SCAN: Schistosomiasis Collection at the Natural History Museum

07 Aug 2018
Pair of adult schistosome worms. The female is held by the male in a groove longitudinally along the body (the female is looping in the middle and protruding from the end)

Natural History Museum's Aidan Emery outlines how the country's largest schistosomiasis collection is helping researchers to develop the tools and techniques to control and eliminate the parasites. 

At the back of the whale hall in the Natural History Museum, down a flight of stairs, you will the Molecular Collections facility, home of SCAN, the schistosomiasis collection at NHM.

Part funded by the Wellcome Trust, SCAN is building a collection of the parasites that cause schistosomiasis, along with their snail intermediate hosts. Schistosome parasites are difficult to collect, so we want to facilitate research into this disease by providing genetically diverse specimens for the global research community.

In our busy office you might meet my three colleagues on the SCAN project, Fiona Allan, Muriel Rabone and Toby Landeryou. 

Fiona, the SCAN manager, coordinates much of our fieldwork and collaboration.  It’s much more efficient for us to work in partnership than alone. For example in the last few years we have worked alongside SCORE and ZELS with London Centre for NTD Research partners at NHM, Royal Veterinary College and Imperial College London and on collaborative projects in Niger, Senegal, Tanzania and Zanzibar. We can’t expect our project partners submit specimens to SCAN without providing any immediate benefits, so we get involved in collecting and sample handling to the extent that we are usually indistinguishable from the staff working on the partner project.

Schistosoma mansoni egg. The miracidium is visible within. Credit Aidan Emery.

The adult schistosome worms that infect humans are not accessible for direct sampling because they live in the small veins around the intestine or bladder. However, eggs they produce migrate through the gut or bladder wall into urine or stool as a route out of the body. Unfortunately, many of the eggs don’t make it, and are swept along in the bloodstream until caught in the liver’s capillary network where they cause inflammatory responses responsible for much of the pathology associated with schistosomiasis. To collect schistosomes, we filter the eggs from stool or urine samples through a mesh, adding clean water to encourage them to hatch into miracidia, the short-lived, non-feeding life stage that infects water snails. We pipette each miracidium individually onto a DNA storage card that allows us to store the sample dry, at room temperature for future analysis.
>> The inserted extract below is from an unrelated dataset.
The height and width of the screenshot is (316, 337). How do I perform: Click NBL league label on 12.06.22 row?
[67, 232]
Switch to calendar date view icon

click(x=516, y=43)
Collecting schistosomes would be of little value without also assembling the data associated with the samples, and this is where our sample and data coordinator, Muriel Rabone comes in. Our partner projects have many different priorities and formats for collecting data and it is Muriel’s job to check the data, follow up and correct errors, and enter into our own spreadsheets and databases. By itself, this process is of enormous immediate advantage to studies analysing thousands of individual specimens from multiple locations. The data are uploaded into NHM’s collection management database, and made available through the SCAN project website and NHM’s data portal

Opposite the office is the molecular collections facility itself, a purpose-built storage and preparation lab for molecular-grade specimens. We store our collections in several different formats, depending on sample type and how it was originally collected. The ultimate for preservation is liquid nitrogen, which we use to store our collection of adult schistosome parasites. These are the legacy of NHM collecting schistosomes for laboratory culture from the 1980s until around 2010. At the moment we are storing extracted DNA in -80°C freezers, and keeping DNA storage cards at ambient temperature. We also maintain the host snails, refrigerated, in molecular-grade ethanol. 
 

Fiona Allan (centre) checking schistosome egg hatching in Uganda

Our newest collaboration is an exciting partnership with the Schistosomiasis Control Initiative (SCI) at Imperial College London. This also brings in our newest colleague, Toby Landeryou, who is in a joint SCAN/SCI post aiming to introduce routine genetic sampling into SCI’s survey procedures. SCI works primarily with national control programmes in sub-Saharan Africa. Including genetic sampling will enable the creation a reference bank in case of complications resulting from genetic changes in parasite populations such as drug resistance. We hope to undertake our first pilot collection within one of SCI’s surveys in the next few weeks.

Schistosomiasis is a major problem in parts of sub-Saharan Africa, is caused by several species of parasites, and transmitted by a number of different water snails. Other schistosome species infect livestock, with significant veterinary impact. Environmental change can alter which species of snails and parasite are found, and recent studies have shown that human and veterinary species of schistosome can hybridise, with unknown implications for control and epidemiology. This dynamic picture is why it is important to make the most of any sampling opportunities so we have a record of what is happening to the parasite and have references available for comparison.